Rell Delivers Veto On Bill To Allow For Medical Marijuana

June 19, 2007

Ted Mann, The Day (CT)

Cancer survivor Gov. M. Jodi Rell has said she is sympathetic to those who want to give those suffering from the disease and the side effects of its invasive treatments the right to smoke marijuana to ease their pain, nausea and weakness.

But Rell blocked that effort Tuesday when she vetoed a bill allowing the “palliative use” of marijuana, saying her compassion for victims of cancer and other chronic and terminal conditions did not trump her reservations over a bill that would have put those patients in violation of federal drug laws.

“I am not unfamiliar with the incredible pain and heartbreak associated with battling cancer, and I have struggled with the decision about signing or vetoing this bill,” Rell said in her veto message. “I completely sympathize with the well-intentioned goal of alleviating pain and suffering, but legal alternatives are available, the bill forces law-abiding citizens to seek out drug dealers to make a purchase, and there is no provision for monitoring use or proof of its effectiveness.”

Rell's veto ends a period of uncertainty for advocates of the bill, which would have permitted those suffering from several chronic illnesses to grow up to four marijuana plants in their homes, and to consume the drug by either smoking or eating it, which many say helps ease pain, tremors and other physiological afflictions in ways that other prescription medications don't, and with less debilitating side effects.
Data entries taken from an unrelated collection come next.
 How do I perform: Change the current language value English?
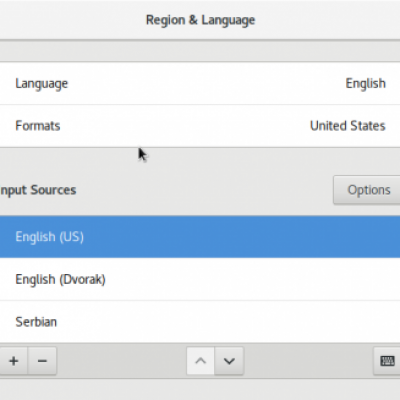366,84
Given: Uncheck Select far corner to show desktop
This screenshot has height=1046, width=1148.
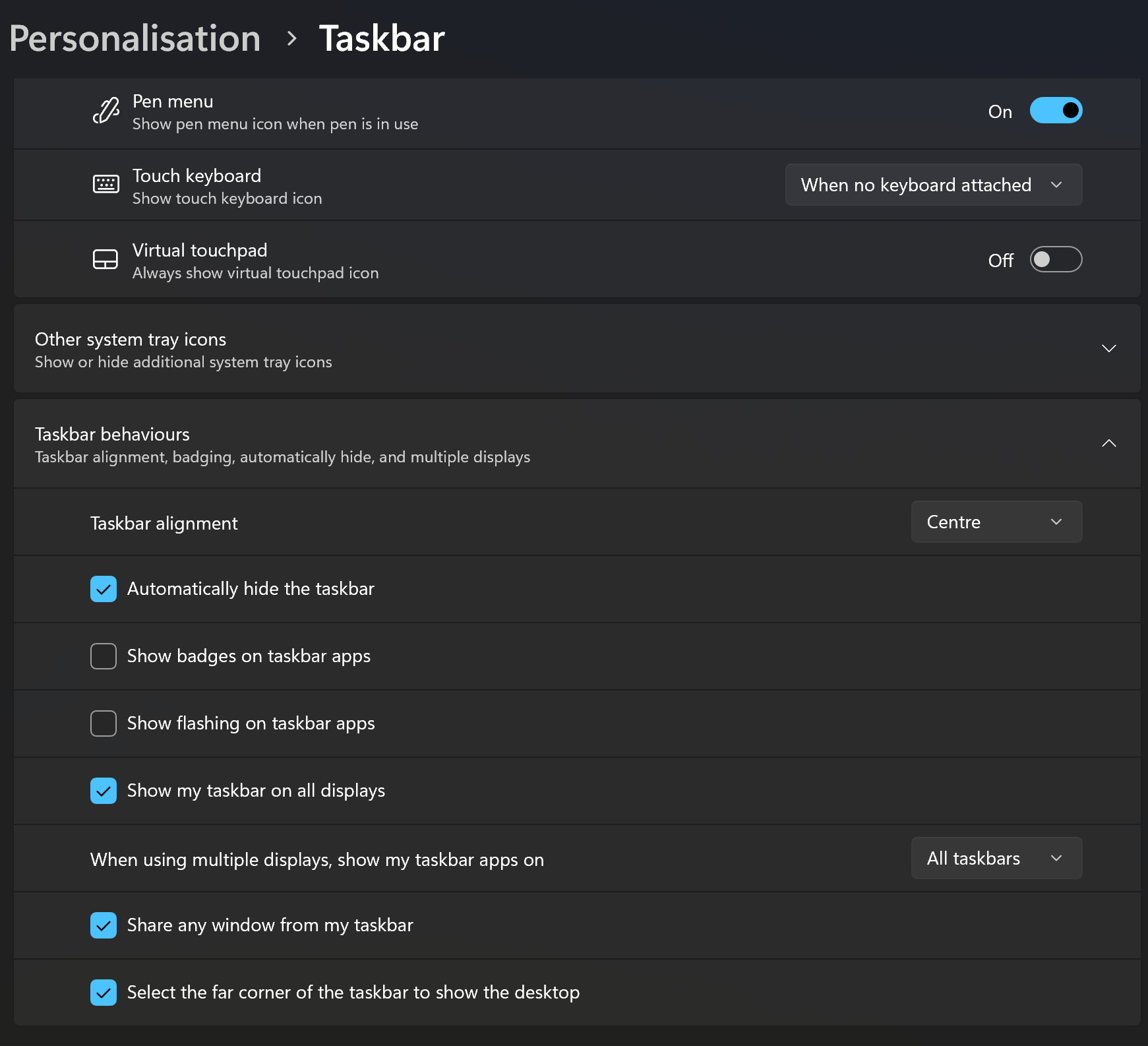Looking at the screenshot, I should point(104,993).
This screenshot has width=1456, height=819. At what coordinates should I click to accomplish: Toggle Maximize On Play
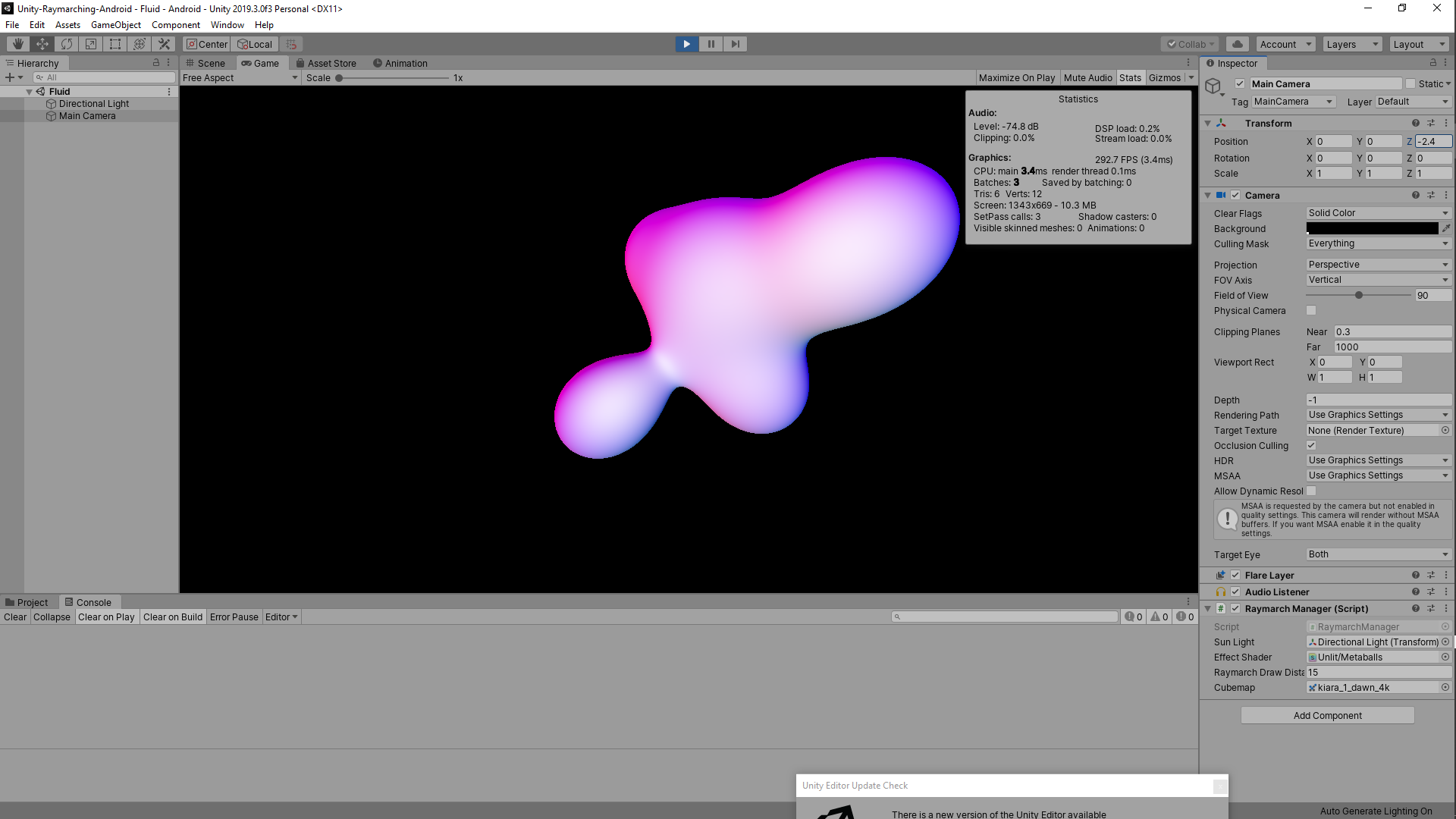tap(1016, 78)
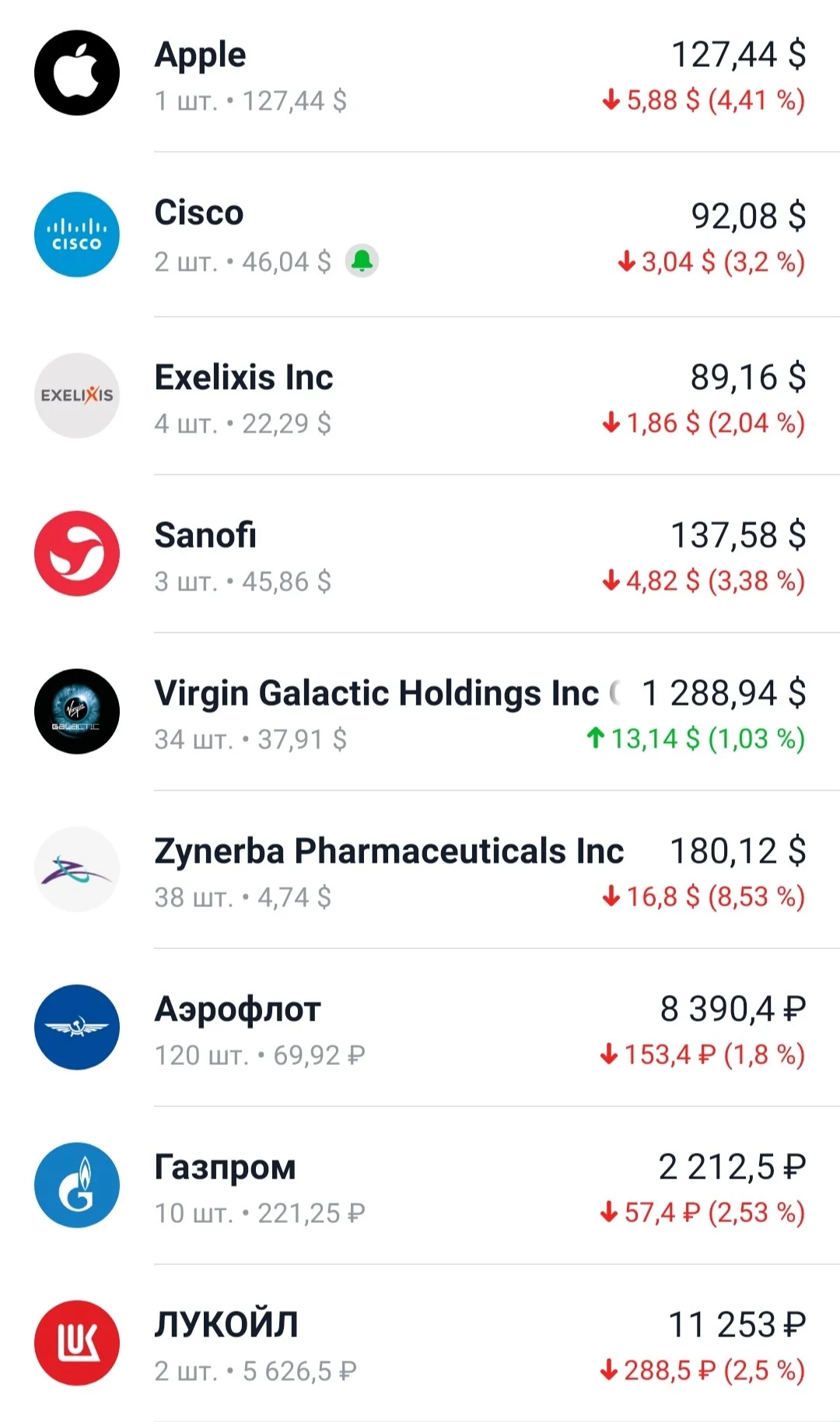Tap the blue Аэрофлот logo icon
Image resolution: width=840 pixels, height=1422 pixels.
tap(77, 1027)
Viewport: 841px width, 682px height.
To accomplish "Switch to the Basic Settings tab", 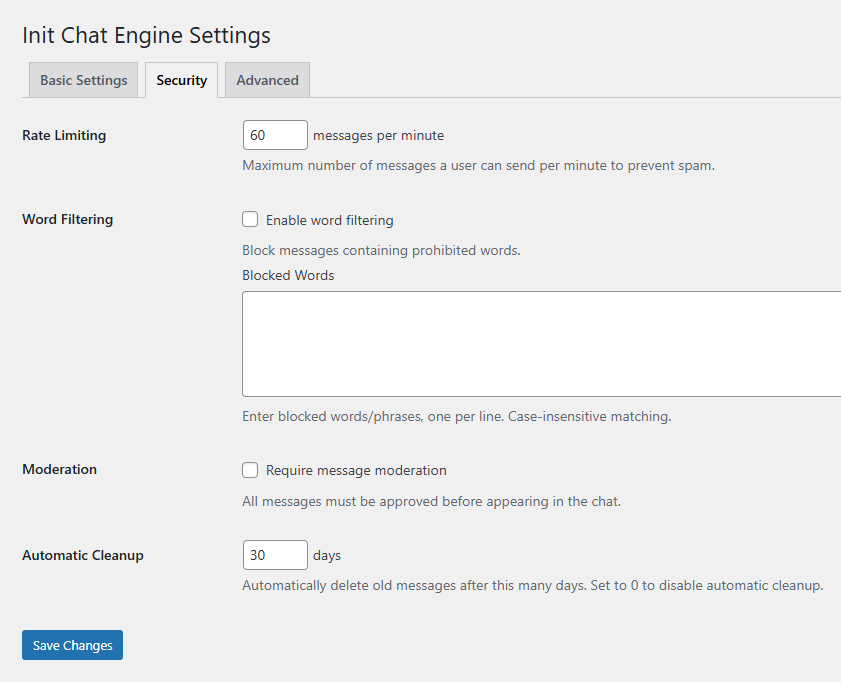I will tap(83, 80).
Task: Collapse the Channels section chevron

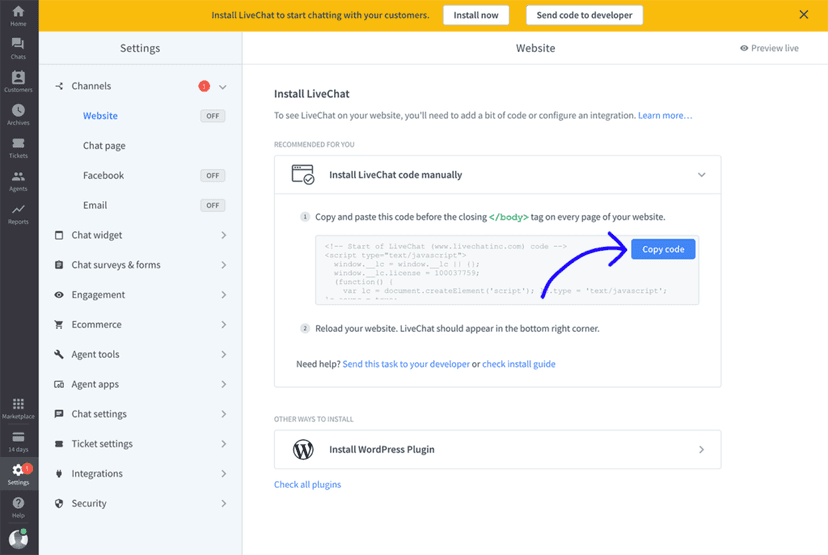Action: (x=223, y=87)
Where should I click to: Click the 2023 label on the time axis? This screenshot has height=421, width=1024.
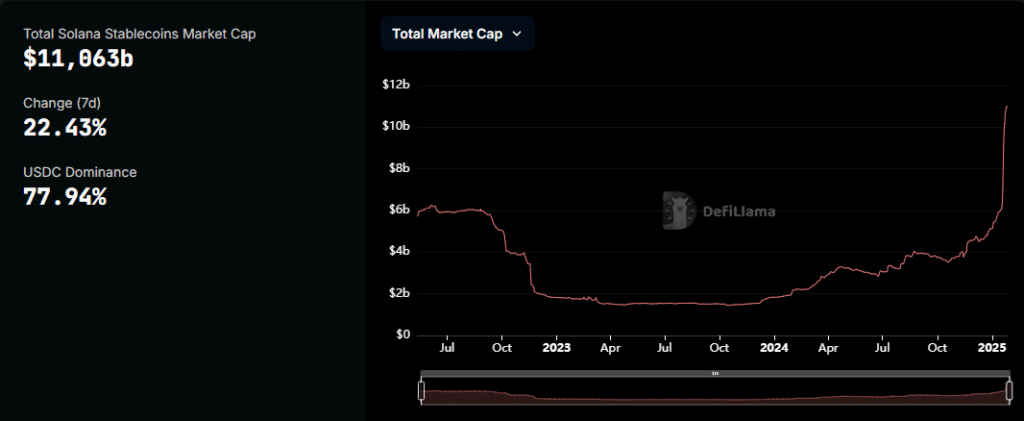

The governor had not taken a public position on the bill since its final passage by the Senate on June 1, and every intervening day had increased concern among its proponents that Rell would strike it down.

Those advocates, including Rep. Penny Bacchiochi, R-Somers, had said the bill provided a measured approach — banning patients given access to the drug from using it near others, limiting its possession to within private living quarters. The bill would have restricted use to those suffering from a discrete set of ailments — including cancer, HIV/AIDS, glaucoma, Parkinson's disease, multiple sclerosis, certain spinal injuries and epilepsy — and would have prohibited the prosecution of doctors and caregivers who prescribe or help administer the drug.

“We're not talking about legalizing it, we're simply talking about, in the state of Connecticut, not prosecuting people who use marijuana in this type of framework,” Bacchiochi said in a recent interview.

In the same interview, Bacchiochi, who began lobbying fellow lawmakers on the issue after using marijuana to alleviate her husband's discomfort as he died of cancer, had said a veto from the governor would indefinitely doom the proposal, at least for the duration of Rell's tenure as governor.

Other advocates included television host Montel Williams, a multiple sclerosis sufferer who tearfully and angrily urged lawmakers to pass the bill earlier this spring, saying it was a far less insidious intoxicant than many of the drugs he'd been prescribed for his illness, and the only one that had seemed capable of alleviating all his symptoms at once.

But the medical arguments didn't sway Rell. In her veto message, the governor noted the opposition of several groups, including the American Medical Association, the National Multiple Sclerosis Society and the American Cancer Society, to the use of smoked marijuana as medicine, and suggested that the bill should have at least been limited to those suffering terminal illnesses.

And after weeks of cagily avoiding taking a final position, Rell came down on the side of law enforcement, refusing to bring Connecticut statutes into conflict with federal drug policy.

“Once a patient receives a written certification for the use of marijuana, where does the patient go?” the governor said. “There are no pharmacies, storefronts or mail-order catalogs where patients can legally purchase marijuana plants or seeds. I am troubled by the fact that, in essence, this bill forces law-abiding citizens to seek out drug dealers to make their marijuana purchases.”

Opponents of the bill hailed Rell's veto, including Rep. Toni Boucher, R-Wilton, who had vigorously lobbied colleagues to vote against the measure.

“Governor Rell has always placed consideration for the public she serves above all other interests,” Boucher said in a written statement. “She has demonstrated this again today by this action. She is a hero to me and to so many others today.”